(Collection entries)
○ ○ ○

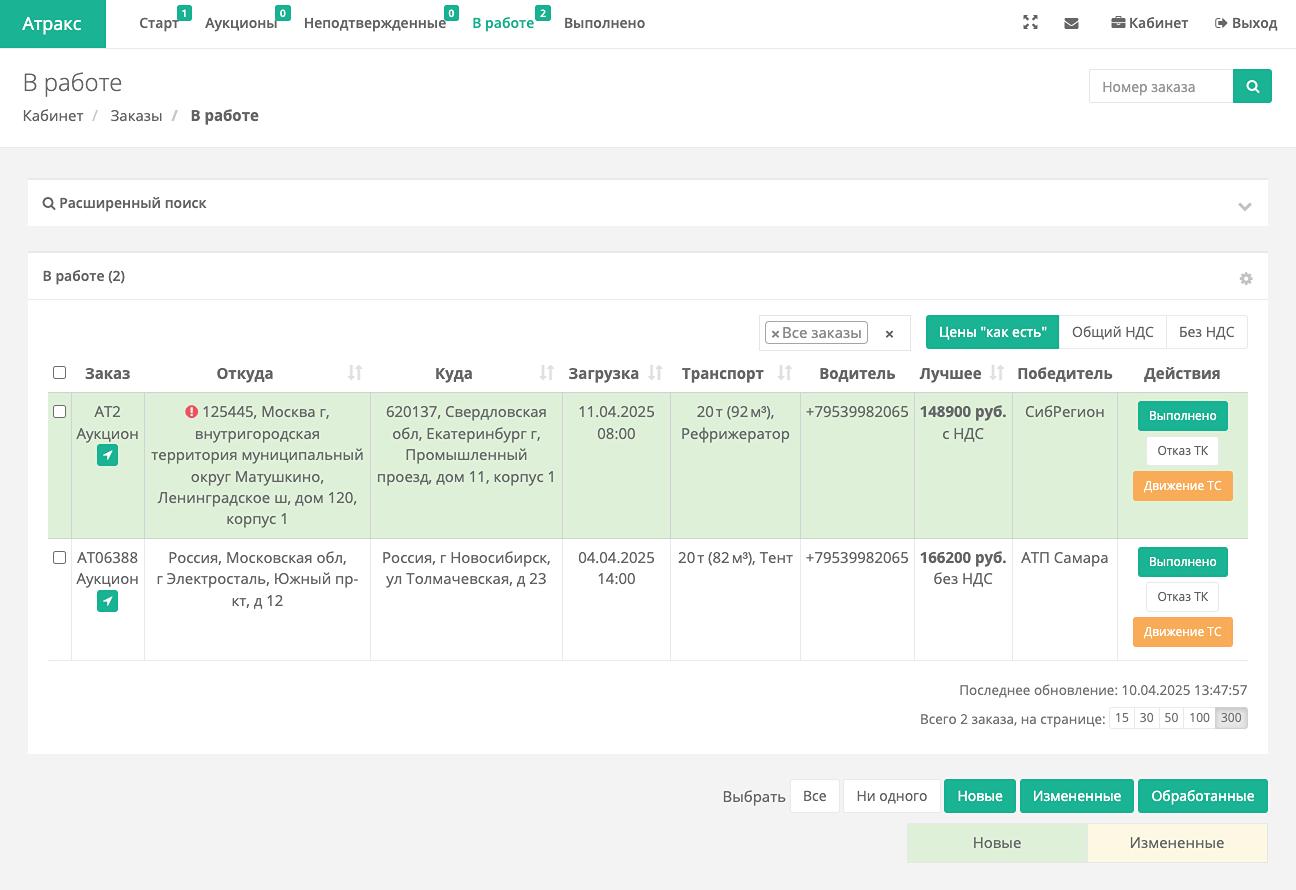Click the green order search magnifier button
The height and width of the screenshot is (890, 1296).
(1252, 86)
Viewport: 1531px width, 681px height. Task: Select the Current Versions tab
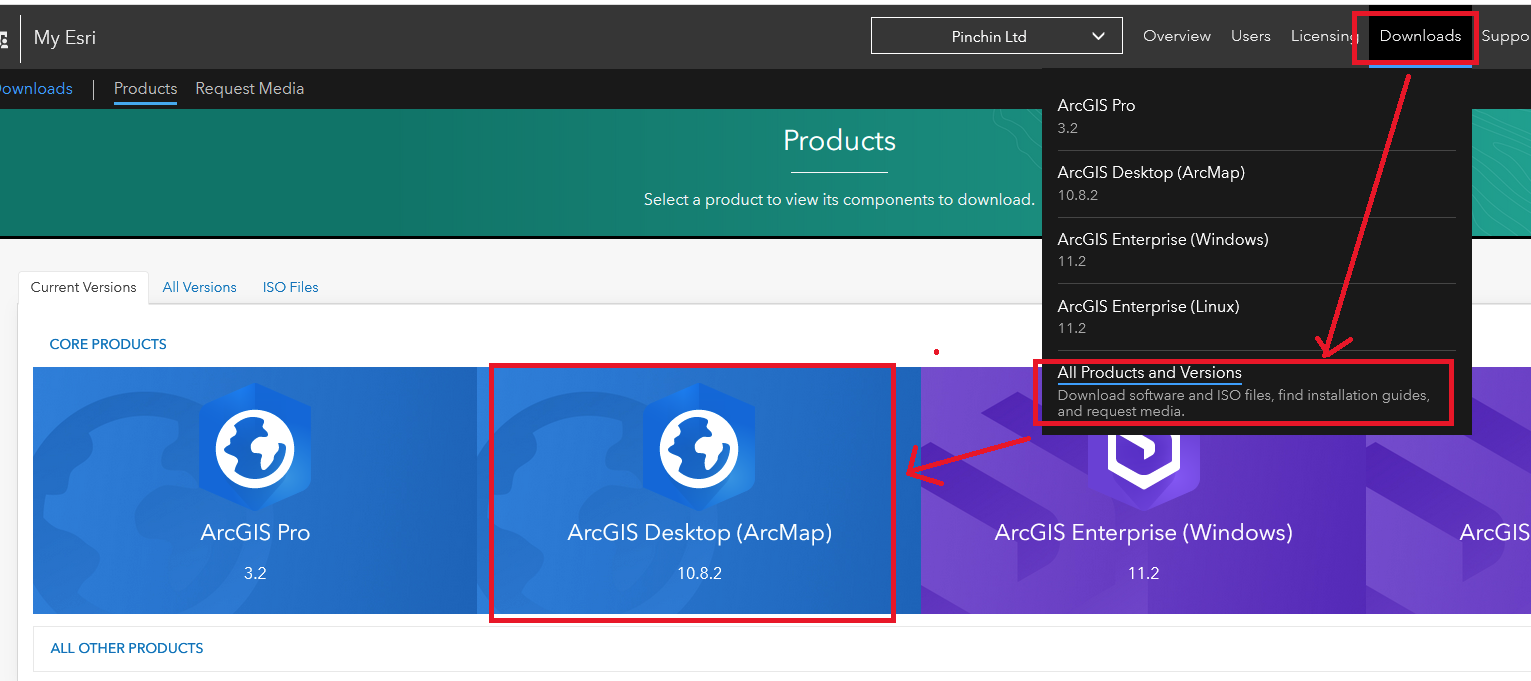click(x=83, y=287)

○ ○ ○

• _Given instruction_
Count the lines of the records above that contain the string "width", matching case exactly, and give only the number.

• _Correct result_
2